#### [Task brief]
Could you give every line of the records below as a JSON list of strings, one string per line, with blank lines left out?

#### [Data records]

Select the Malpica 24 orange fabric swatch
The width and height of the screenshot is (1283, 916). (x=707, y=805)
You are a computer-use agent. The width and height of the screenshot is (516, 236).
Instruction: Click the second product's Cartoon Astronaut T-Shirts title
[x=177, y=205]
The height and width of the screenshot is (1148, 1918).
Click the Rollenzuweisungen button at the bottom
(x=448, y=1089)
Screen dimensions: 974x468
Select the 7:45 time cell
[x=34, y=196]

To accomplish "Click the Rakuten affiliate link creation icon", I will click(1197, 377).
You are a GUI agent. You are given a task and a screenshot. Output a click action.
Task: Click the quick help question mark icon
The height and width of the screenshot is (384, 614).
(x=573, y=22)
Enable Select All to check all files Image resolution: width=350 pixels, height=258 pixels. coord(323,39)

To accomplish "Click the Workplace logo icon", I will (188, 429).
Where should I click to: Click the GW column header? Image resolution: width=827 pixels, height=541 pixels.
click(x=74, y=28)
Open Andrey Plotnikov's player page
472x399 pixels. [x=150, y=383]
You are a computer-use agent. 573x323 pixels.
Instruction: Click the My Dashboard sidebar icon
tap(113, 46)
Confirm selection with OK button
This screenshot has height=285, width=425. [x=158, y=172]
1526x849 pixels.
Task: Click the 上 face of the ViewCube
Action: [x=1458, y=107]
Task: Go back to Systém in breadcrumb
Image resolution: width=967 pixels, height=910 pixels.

#### [Answer to the exercise]
[
  "Select the Malpica 24 orange fabric swatch",
  "The width and height of the screenshot is (1283, 916). (x=707, y=805)",
  "You are a computer-use agent. The width and height of the screenshot is (516, 236).",
  "Instruction: Click the second product's Cartoon Astronaut T-Shirts title",
  "[x=177, y=205]",
  "The height and width of the screenshot is (1148, 1918).",
  "Click the Rollenzuweisungen button at the bottom",
  "(x=448, y=1089)",
  "Screen dimensions: 974x468",
  "Select the 7:45 time cell",
  "[x=34, y=196]",
  "To accomplish \"Click the Rakuten affiliate link creation icon\", I will click(1197, 377).",
  "You are a GUI agent. You are given a task and a screenshot. Output a click action.",
  "Task: Click the quick help question mark icon",
  "The height and width of the screenshot is (384, 614).",
  "(x=573, y=22)",
  "Enable Select All to check all files Image resolution: width=350 pixels, height=258 pixels. coord(323,39)",
  "To accomplish \"Click the Workplace logo icon\", I will (188, 429).",
  "Where should I click to: Click the GW column header? Image resolution: width=827 pixels, height=541 pixels.",
  "click(x=74, y=28)",
  "Open Andrey Plotnikov's player page",
  "472x399 pixels. [x=150, y=383]",
  "You are a computer-use agent. 573x323 pixels.",
  "Instruction: Click the My Dashboard sidebar icon",
  "tap(113, 46)",
  "Confirm selection with OK button",
  "This screenshot has height=285, width=425. [x=158, y=172]",
  "1526x849 pixels.",
  "Task: Click the 上 face of the ViewCube",
  "Action: [x=1458, y=107]",
  "Task: Go back to Systém in breadcrumb",
  "Image resolution: width=967 pixels, height=910 pixels."
]